• 26.02.2008 10:11

  • von Nimmervoll/Wittemeier

Formel-1-Countdown 2008: Sebastian Vettel

Sebastian Vettel steht bei Toro Rosso vor seiner ersten kompletten Formel-1-Saison - Sven Heidfeld: "Vettel hat die Zukunft noch vor sich"

(Motorsport-Total.com) - Am 16. März beginnt mit dem Grand Prix von Australien in Melbourne die neue Formel-1-Saison. 'Motorsport-Total.com' veröffentlicht aus diesem Anlass jeden Tag einen Artikel aus der Countdown-Reihe - zu den fünf deutschen Stammfahrern und den elf Teams. Heute: Sebastian Vettel.

========

> Schriftliche Aufgabe: Schreiben Sie den oben stehenden Countdown-Artikel über Sebastian Vettel vor der Formel-1-Saison 2008 im Anschluss an seinen letzten Satz weiter. Das anschließende Material stammt aus einer anderen Quelle.

========

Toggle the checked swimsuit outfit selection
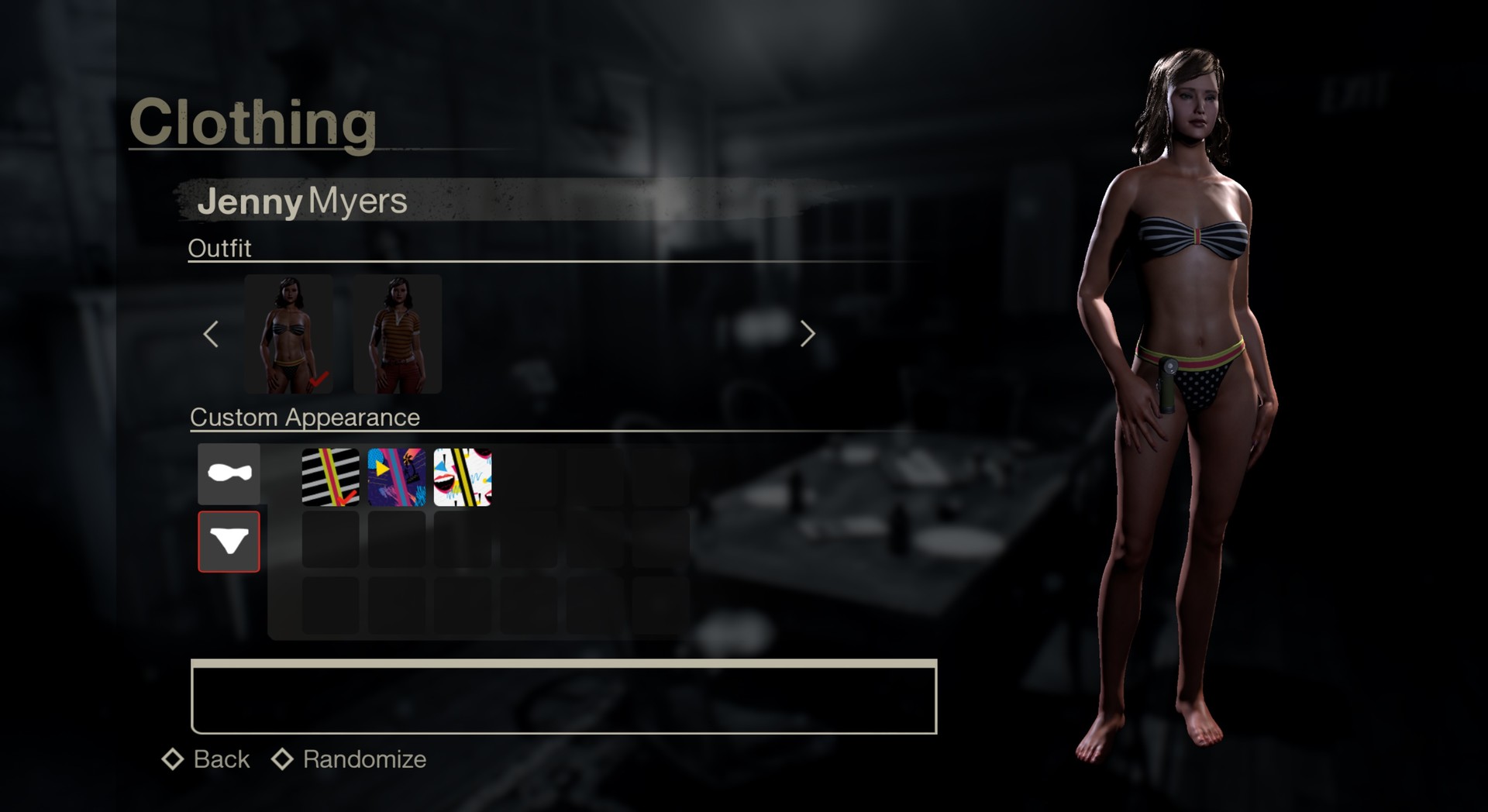The width and height of the screenshot is (1488, 812). (x=288, y=335)
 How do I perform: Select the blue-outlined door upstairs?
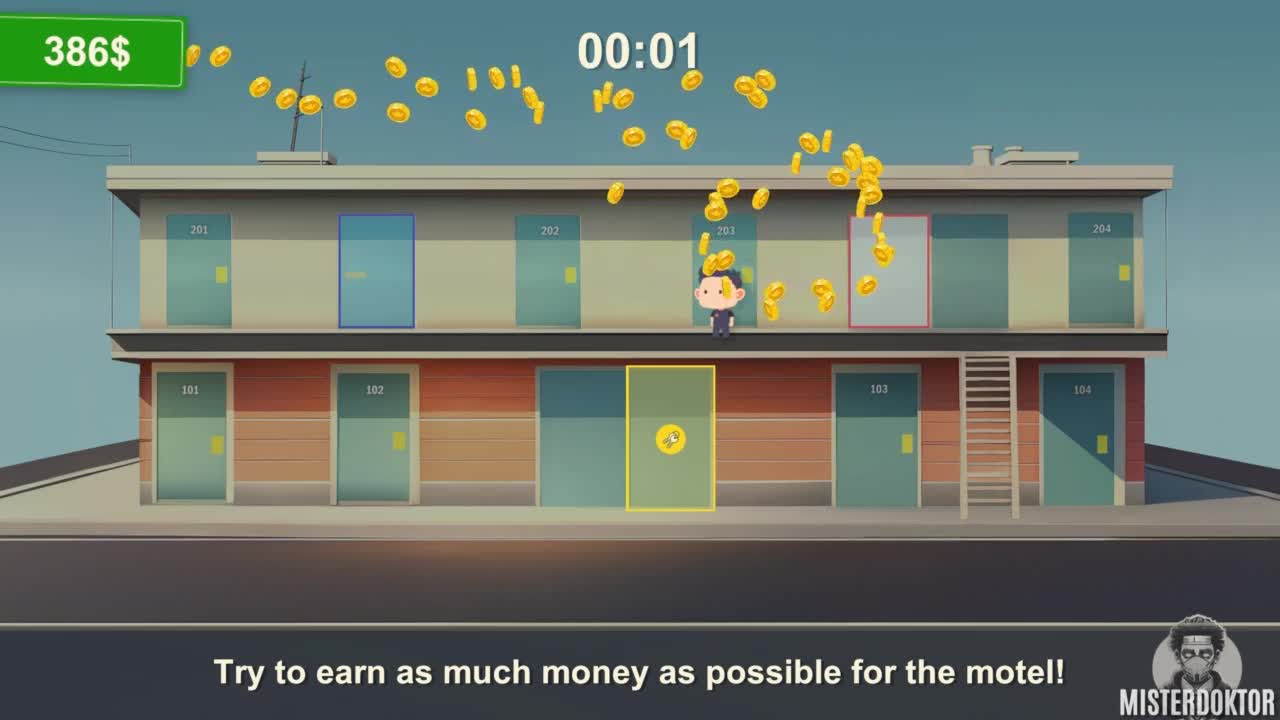(376, 271)
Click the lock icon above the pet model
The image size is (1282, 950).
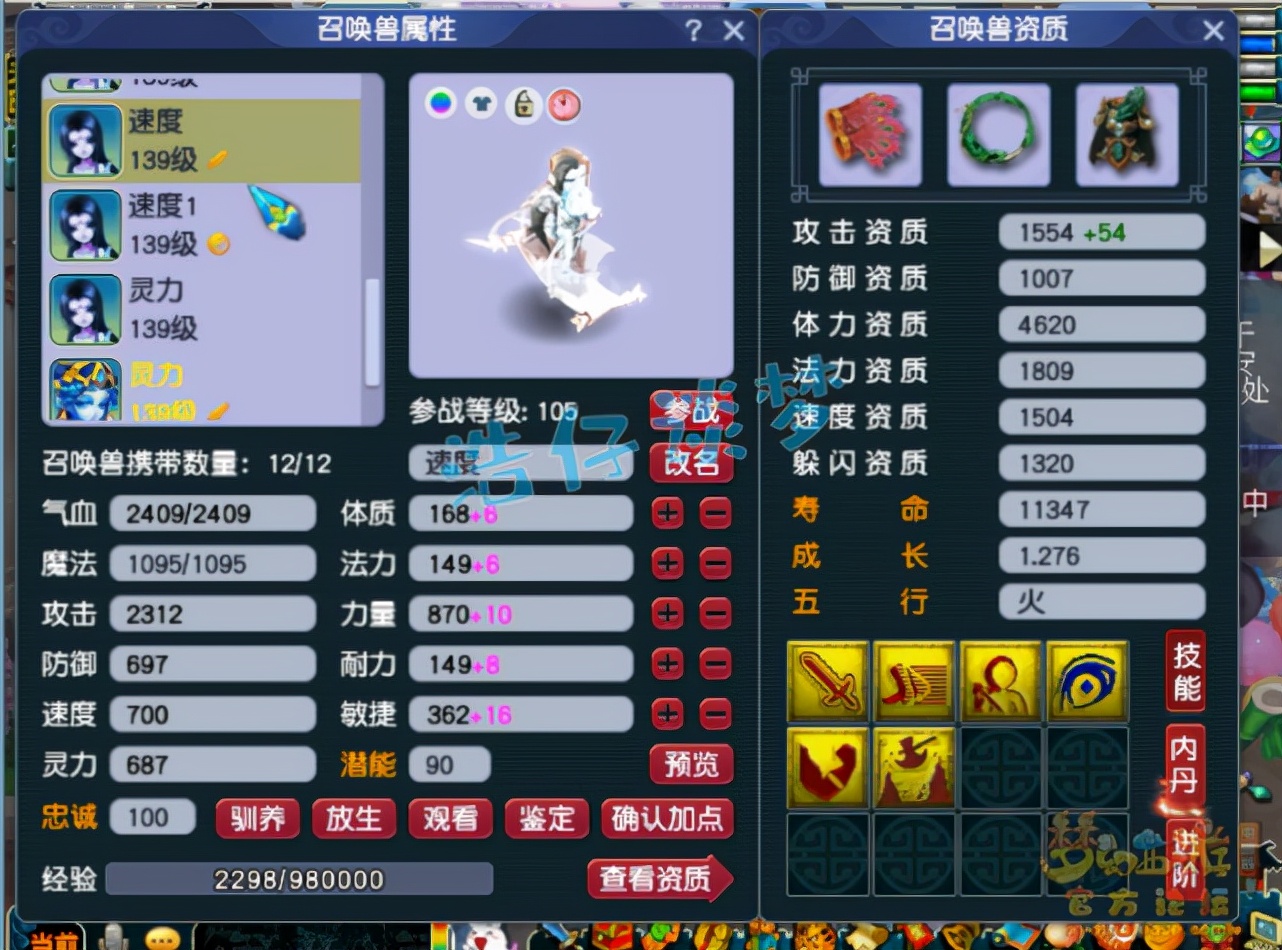(524, 104)
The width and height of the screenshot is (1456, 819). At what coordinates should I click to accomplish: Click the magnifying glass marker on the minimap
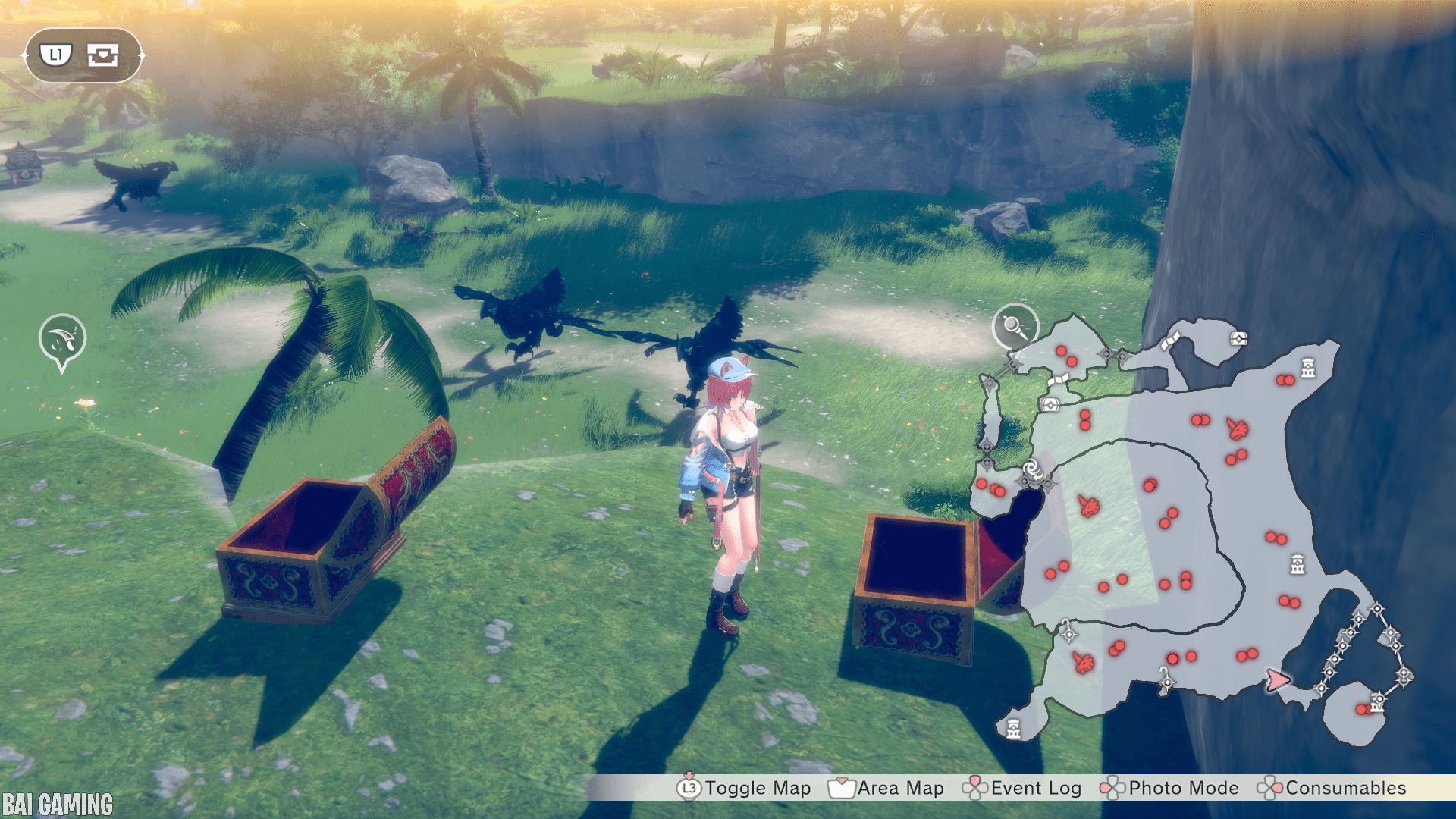[1015, 326]

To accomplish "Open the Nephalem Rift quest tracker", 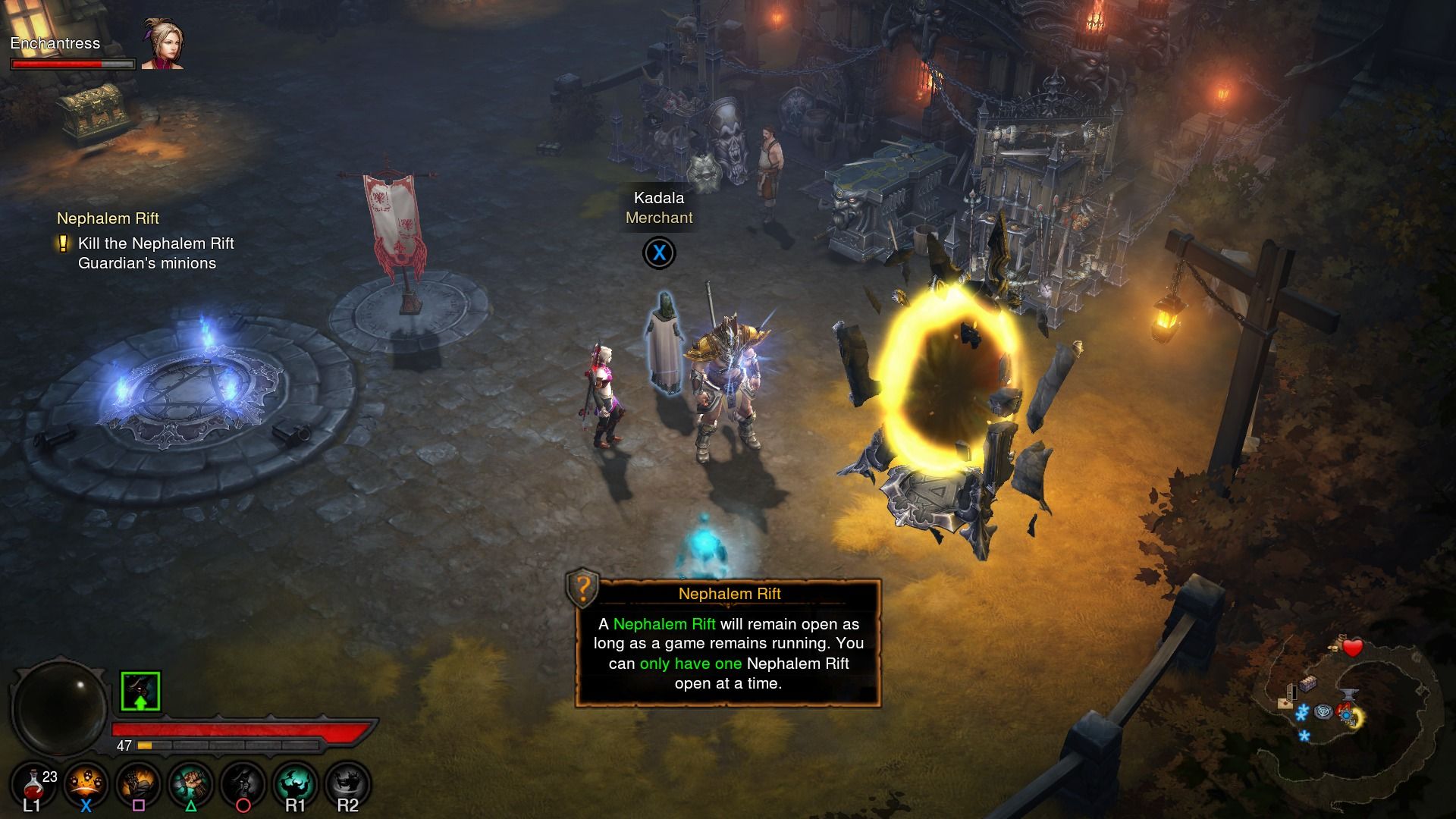I will 108,218.
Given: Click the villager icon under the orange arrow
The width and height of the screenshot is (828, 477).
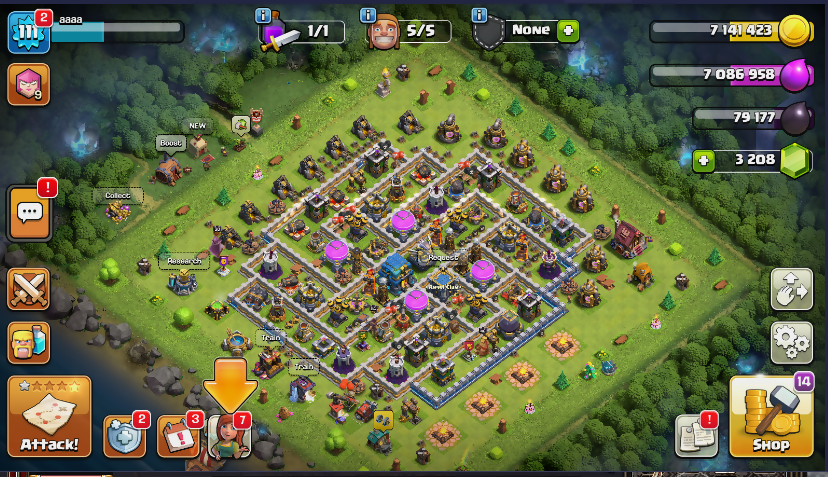Looking at the screenshot, I should (x=229, y=437).
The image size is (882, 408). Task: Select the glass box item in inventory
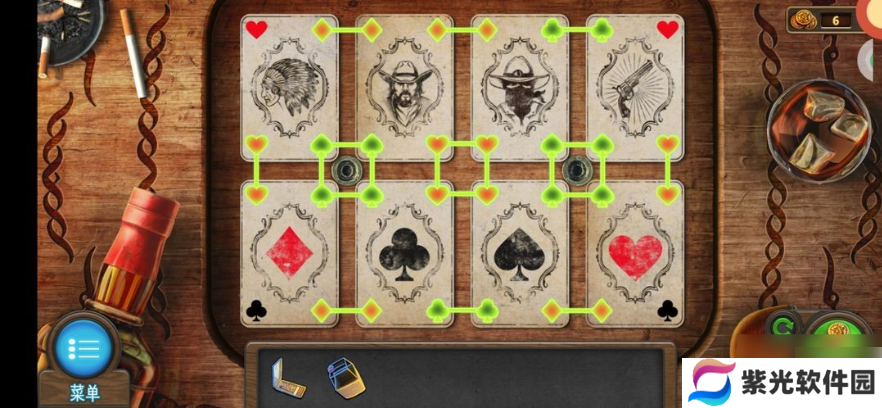point(344,376)
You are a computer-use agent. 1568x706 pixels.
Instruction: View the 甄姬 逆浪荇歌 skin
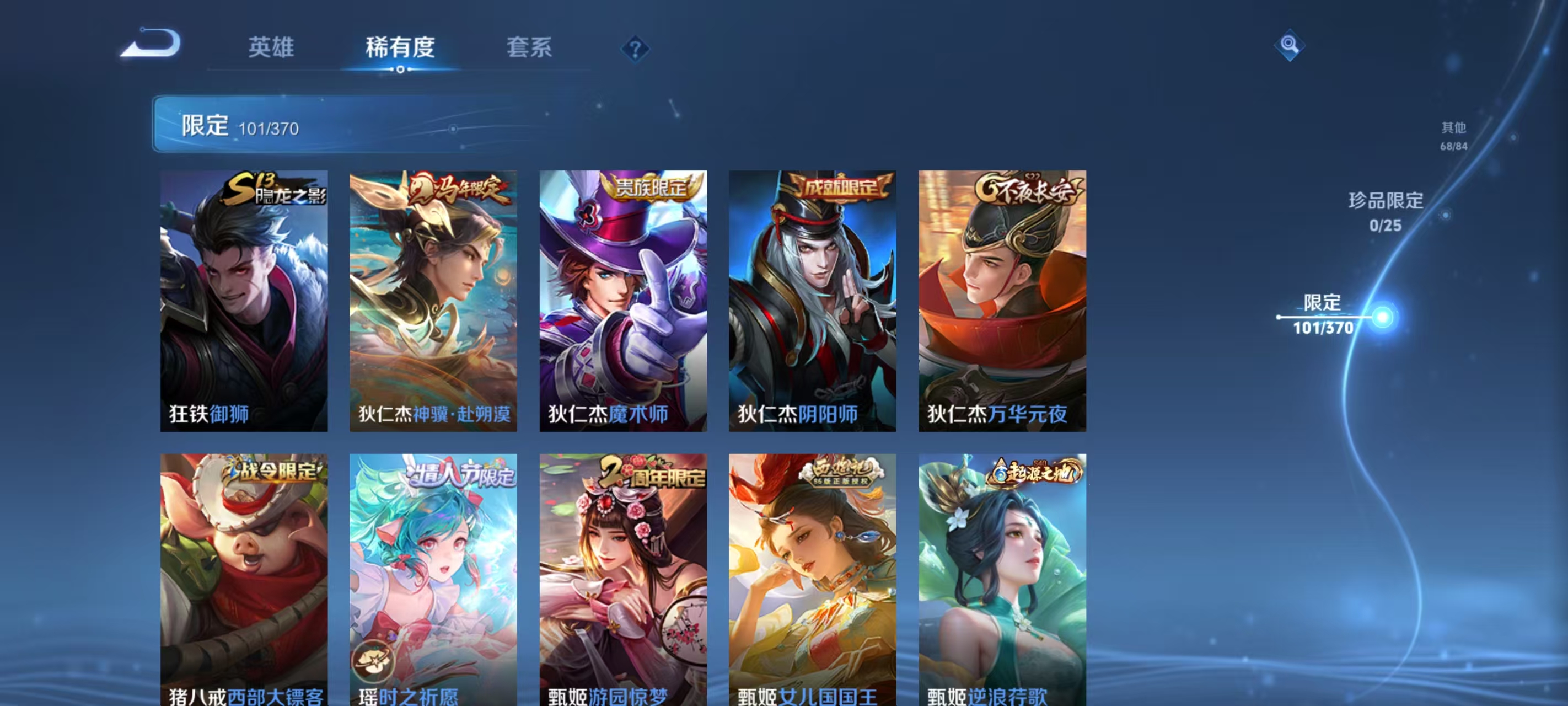[x=1001, y=579]
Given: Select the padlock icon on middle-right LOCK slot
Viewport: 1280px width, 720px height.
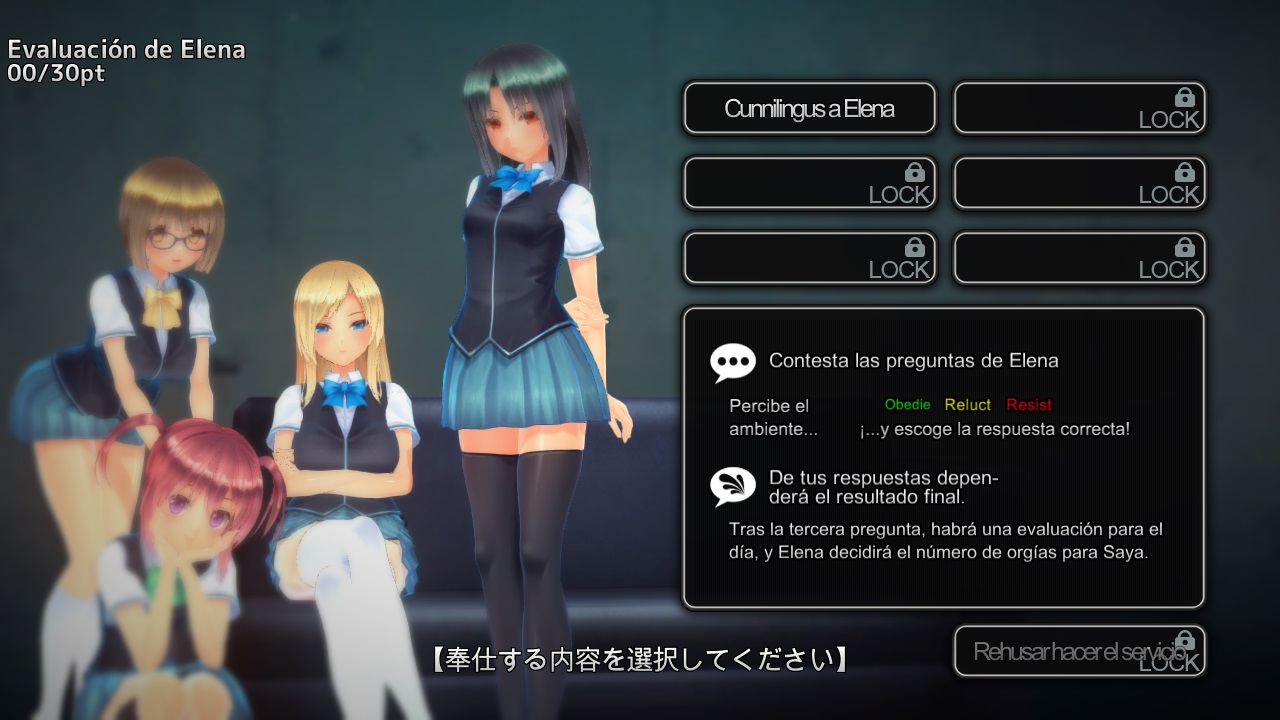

========

> Ergebnis der Aufgabe:
Titel-Bild zur News: Sebastian Vettel

Sebastian Vettel wird 2008 seine erste komplette Formel-1-Saison bestreiten

Vettel hatte als kleiner Junge ein Poster von Michael Schumacher in seinem Zimmer hängen und wurde Jahre später einmal vom siebenfachen Weltmeister bei einem Kartrennen abgewinkt. Damals hätte noch niemand gedacht, dass die beiden - zwischen der deutschen Vergangenheit und Zukunft in der Formel 1 liegen immerhin fast 20 Jahre Altersunterschied - in Istanbul 2006 erstmals gemeinsam auf einer Grand-Prix-Strecke fahren würden.#w1#

Raketenstart in die Formel 1

Und Vettel schlug in der Königsklasse des Motorsports auch gleich ein wie eine Granate: Mit ein bisschen Unterstützung durch die damalige Freitagsregelung fuhr er gleich bei seinem ersten Auftritt Trainingsbestzeit vor allen Stars, und bei seinem ersten Formel-1-Rennen am 17. Juni 2007 in Indianapolis kam er als Achter auf Anhieb in die Punkte. Zwar war er seinem Teamkollegen Nick Heidfeld damals deutlich unterlegen, aber das war ja auch nicht anders zu erwarten.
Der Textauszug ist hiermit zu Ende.